THE TASK
Using the records below, count the lines with "Open" in them. Give the number only.

TASK DATA
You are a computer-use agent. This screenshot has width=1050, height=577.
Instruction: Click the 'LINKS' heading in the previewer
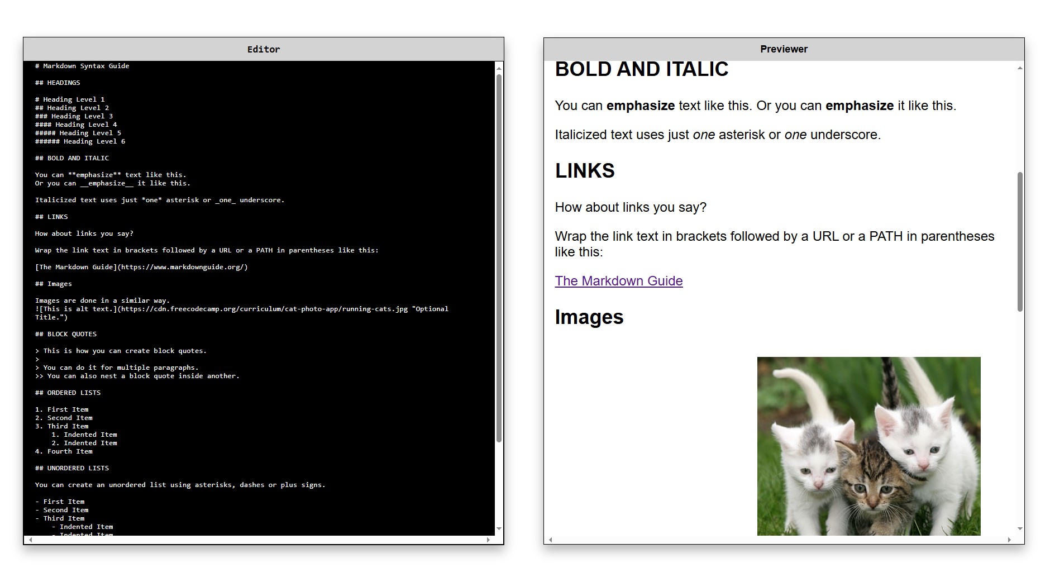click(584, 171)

---

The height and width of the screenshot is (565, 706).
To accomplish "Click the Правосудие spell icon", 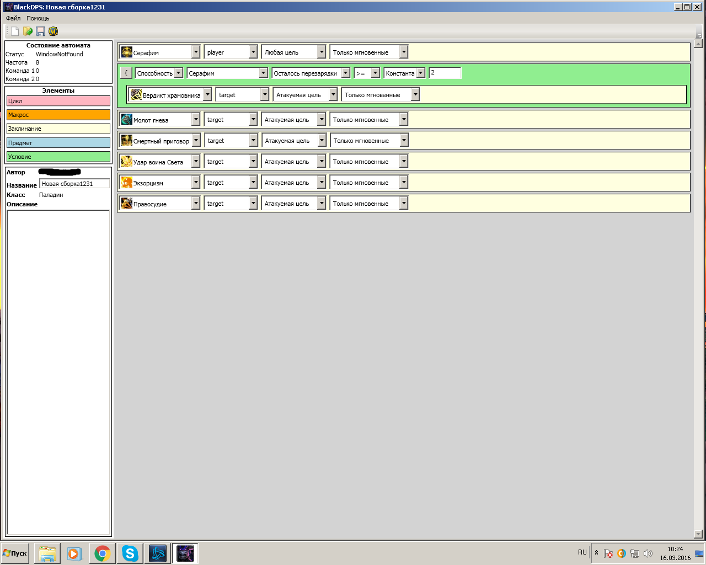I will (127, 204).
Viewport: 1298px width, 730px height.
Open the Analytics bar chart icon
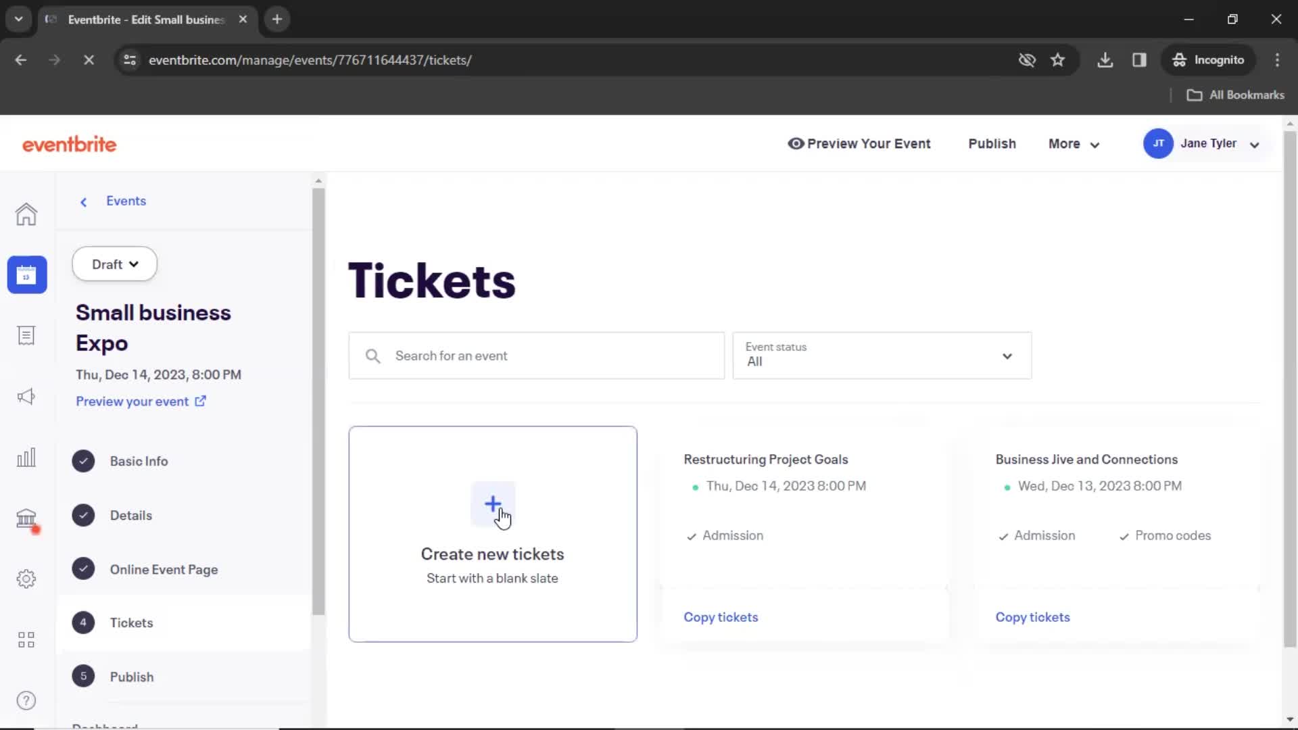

==

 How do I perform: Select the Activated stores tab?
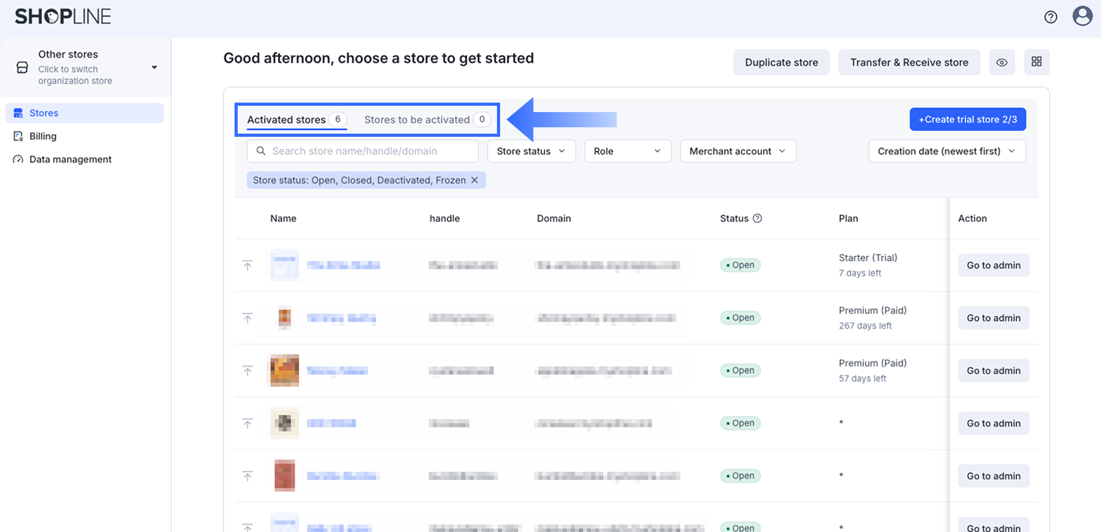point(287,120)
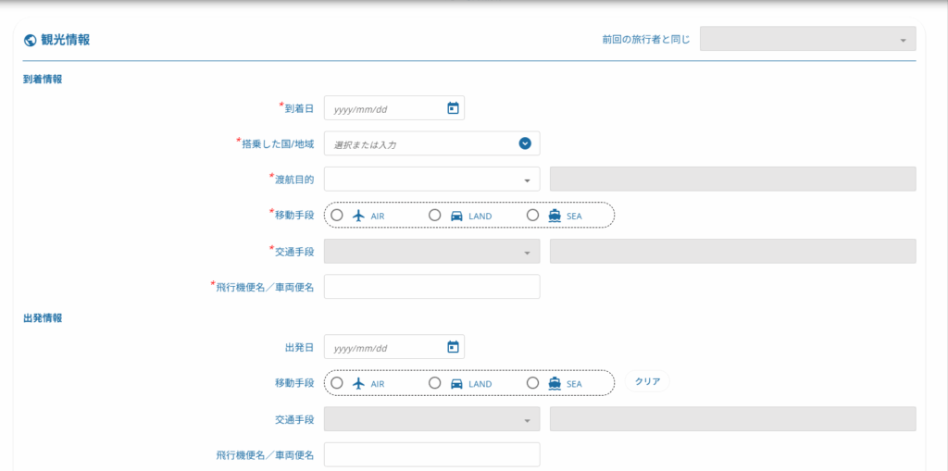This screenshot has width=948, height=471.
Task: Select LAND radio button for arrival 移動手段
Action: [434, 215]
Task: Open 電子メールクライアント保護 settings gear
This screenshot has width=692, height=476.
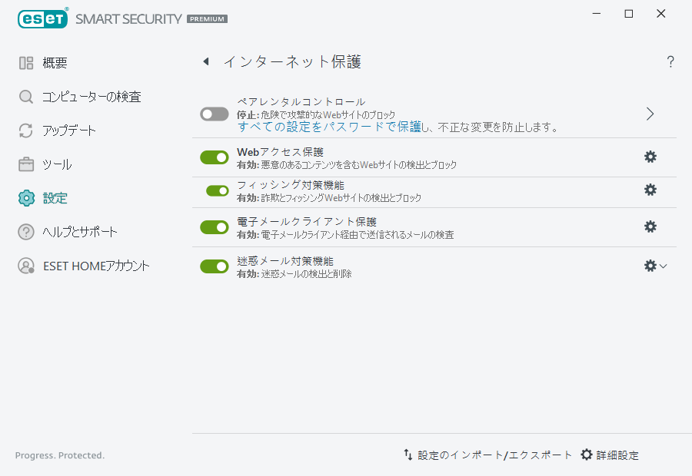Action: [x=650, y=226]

EXERCISE SOLUTION
2